**TASK GOAL:** Please locate each line below that contains the word "Instruction", and copy those lines out in full.

**INPUT FOR THIS TASK:**
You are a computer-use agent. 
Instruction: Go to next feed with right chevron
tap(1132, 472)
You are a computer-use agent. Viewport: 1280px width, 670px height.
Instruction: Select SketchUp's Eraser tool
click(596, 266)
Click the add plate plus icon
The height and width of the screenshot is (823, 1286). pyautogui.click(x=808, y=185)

---

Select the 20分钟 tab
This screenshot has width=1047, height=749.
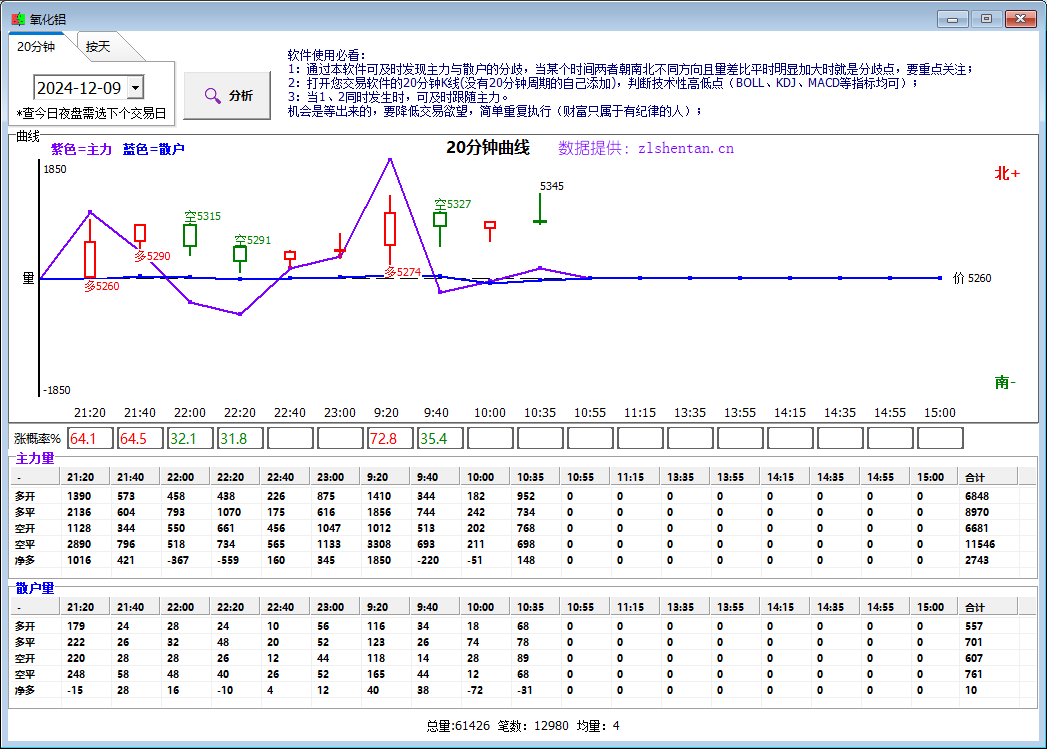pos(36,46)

**EXPECTED ANSWER:**
Instruction: Go to next feed with right chevron
Instruction: Select SketchUp's Eraser tool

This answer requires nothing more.